-- Extract --

┏━━

Microsoft will offer guidance for the current quarter and that will shape up against estimates of $0.60 EPS and $17.38 billion. Thomson Reuters has its consensus estimates at $2.56 EPS and $69.65 billion in revenues for the Fiscal-2011. Everyone will want to draw inference here on Apple Inc. (NASDAQ: AAPL), but Apple has stalled as far as a stock. Due to Apple’s growth of the last year and due to the perpetual dead-money stance of Microsoft as a stock, Apple still has nearly $100 billion more in market capitalization per our own Real-Time 500 monitoring of the 500 largest companies by market cap.
Perhaps the biggest issue of all is Intel Corporation (NASDAQ: INTC). Intel managed to beat earnings and maintain above-consensus guidance in a manner that stunned everyone. The belief on Wall Street and Main Street was that Intel would warn ahead. This supports the notion that WinTel alliance could be a dup win. Another issue is Google Inc. (NASDAQ: GOOG), where Microsoft is actually winning back some search share with Bing. Its partnership with Yahoo! Inc. (NASDAQ: YHOO) ran into some technical difficulties in the first quarter, but this is supposed to be part of what is helping Microsoft.
We would always worry that perhaps Japan will be an issue for Microsoft. So far, the damage to business there has not seemed to be as deep as the fears were initially. The company is a quarter past the Kinect hype, but we have to wonder about all these reports on slowing PC sales due to smartphones and tablets taking all of the steam. Neither Intel nor Microsoft have been big beneficiaries of this tablet-PC and smartphone growth. Still, the same logic was being used by many for Intel and they managed to say that those figures might not be as grim as the headlines may have suggested.

┗━━

-- Written problem A --
Summarize the Microsoft earnings passage in two sentences.
-- Written problem B --
In the Microsoft earnings passage, what consensus revenue figure does Thomson Reuters give for Fiscal-2011?
-- Written problem C --
Write what comes next in the Microsoft earnings passage, picking up after its last sentence.
The lines after this text can be set aside, since none of the work depends on them.

-- Data block --

┏━━

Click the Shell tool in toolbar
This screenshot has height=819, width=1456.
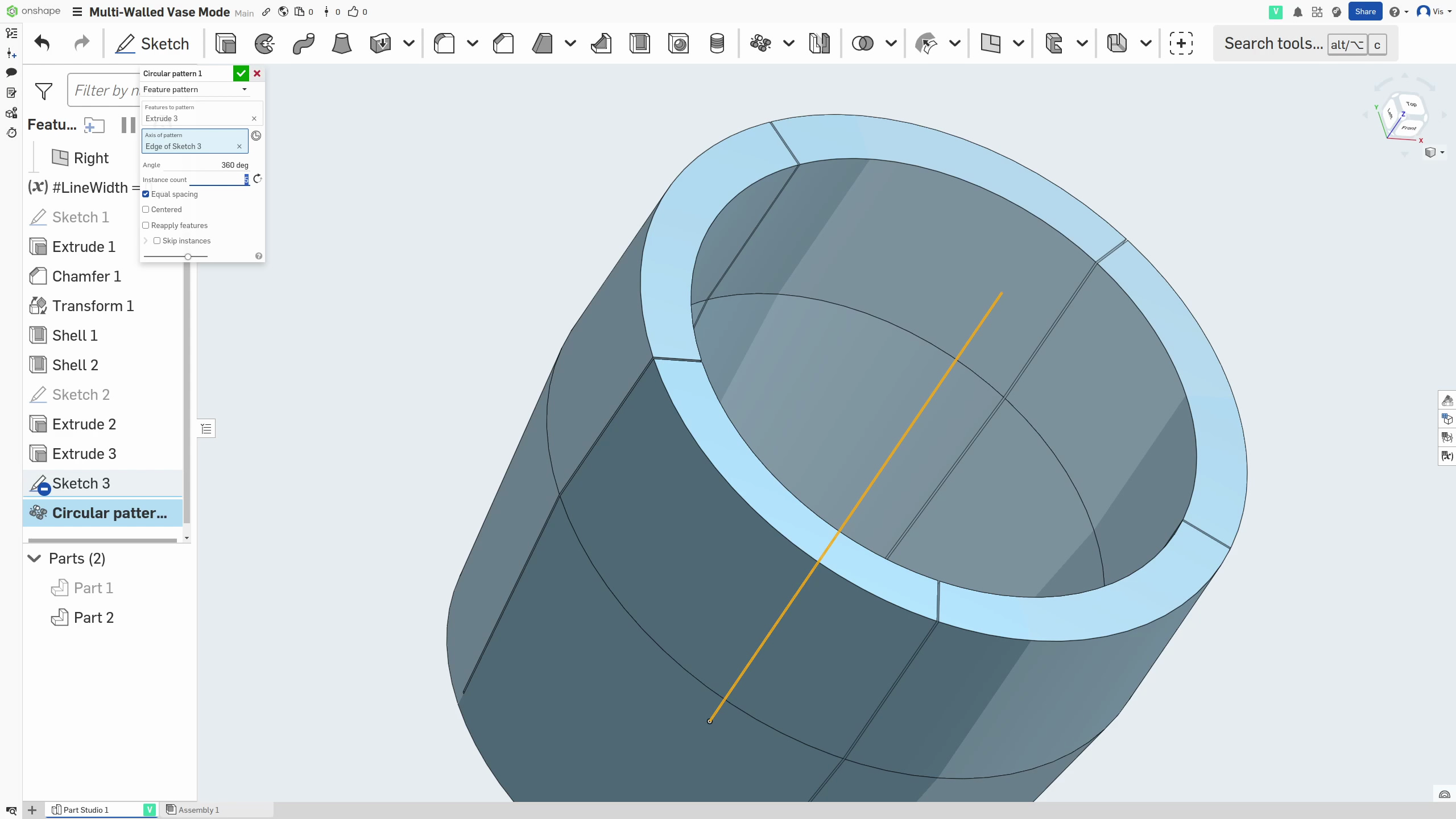point(640,43)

┗━━

-- Written answer A --
Microsoft's guidance for the current quarter will be measured against estimates of $0.60 EPS and $17.38 billion, while Apple still has nearly $100 billion more in market capitalization even though its stock has stalled. Intel's surprising earnings beat and Bing's gains in search share are seen as helping Microsoft, but Japan and reports of slowing PC sales amid smartphone and tablet growth remain possible worries.

-- Written answer B --
$69.65 billion.

-- Written answer C --
The consensus analyst price target remains elusive… That is still up closer to $33.50 per share. Most analysts are lukewarm on the fundamentals but warm on value. It is hard to think of Microsoft as a value stock considering that it had been the greatest growth story of all-time before Apple came along. Some even argue that Microsoft is a value trap. We do consider it a value stock rather than a value trap. Our only issue is that with a market capitalization of more than $200 billion we don’t know how much money value investors are willing to keep throwing that way when there are many mid-cap value stocks that could be private equity or peer merger target companies down the road.
We opined back in the first days of 2009 that Microsoft and many other key technology companies are no longer growth companies. They are utilities, and we have not changed that opinion in the slightest. We don’t want to get too far off the edge and say they are toasters, but let’s say that they are close. If we use the Thomson Reuters estimates of $2.56 EPS for 2011 (JUne) and $2.76 for 2012, it gets hard to argue over whether or not Microsoft is cheap. It trades at just over 10-times this year’s earnings and about 9.6-times forward earnings. So, it is value… But Microsoft also trades almost like a traditional utility company. Microsoft even comes with a 2.4% dividend yield.
We still use the monthly options rather than the weekly for interpreting expected price moves. That is arguable in theory now the weekly expiration contracts are active, but that’s how we still see moves for pricing. The May-2011 options expiration has expectations for anything up to a $1.00 move in either direction. Remember, today that translates into an expected market cap change of $8.4 billion in either direction.
Here is the good news about Microsoft now. It is effectively a unique situation. Its Windows smartphone is a distant competitor of Apple, Google, and R-I-M platforms. Its video game system may have some pick-up in perception after the woes of Sony Corporation (NYSE: SNE) from its hack attack. Windows 7 has sold very well, but it has not impressed investors.
When it comes to this sector, most investors and analysts continue to see more enthusiasm in Apple. We would like to point out this comparison though of real upside versus perceived upside: the current analyst expected upside in Microsoft is over 26%, and the implied upside in Apple (at close to a $447 consensus target) generates almost 29% expected upside from the $347 share price today. Our theory is that the market capitalization rates may have gotten in the way of both stocks. Maybe you can even blame the love of gold and silver as taking away from Apple and Microsoft…
Microsoft shares are up about 0.5% at $26.50 ahead of earnings and its 52-week trading range is $22.73 to $31.43. As a reminder, Microsoft has a weighting of 15.22% in the Software HOLDRS (NYSE: SWH) ETF, a weighting of 7.58% in the iShares S&P North America Tech-Software (NYSE: IGV) ETF. Stay tuned.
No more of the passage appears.